§ WHAT NEEDS TO BE DONE: Give back exactly the lines that start at the one containing "How do I perform: Focus" and run to the end of the material, leaving out the pictures.

§ SOURCE DATA:
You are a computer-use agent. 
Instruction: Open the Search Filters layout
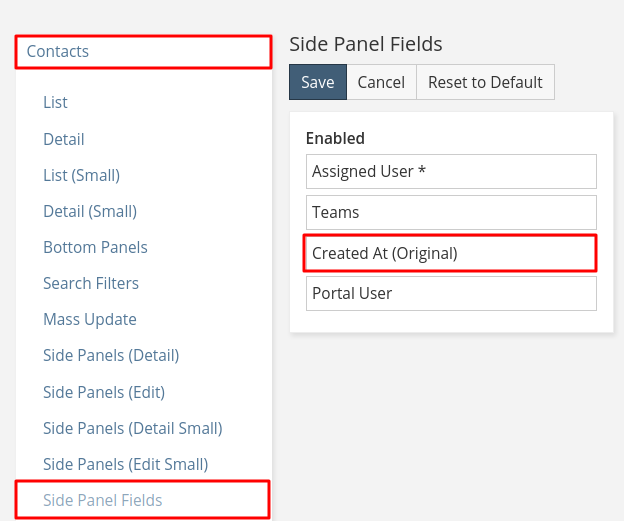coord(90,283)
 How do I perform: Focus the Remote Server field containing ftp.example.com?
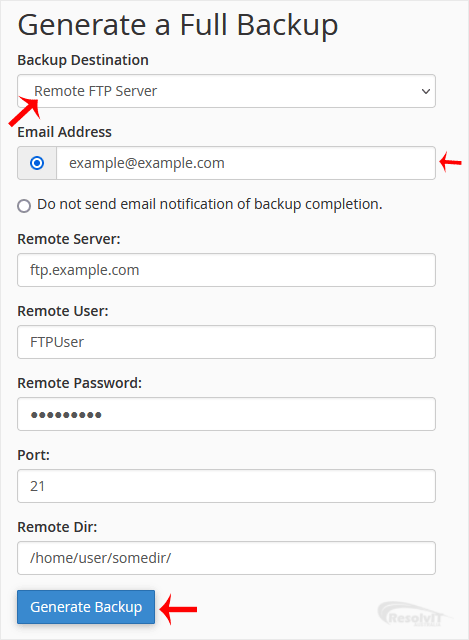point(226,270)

§ RESULT OF THIS TASK:
 How do I perform: Focus the Remote Server field containing ftp.example.com?
point(226,270)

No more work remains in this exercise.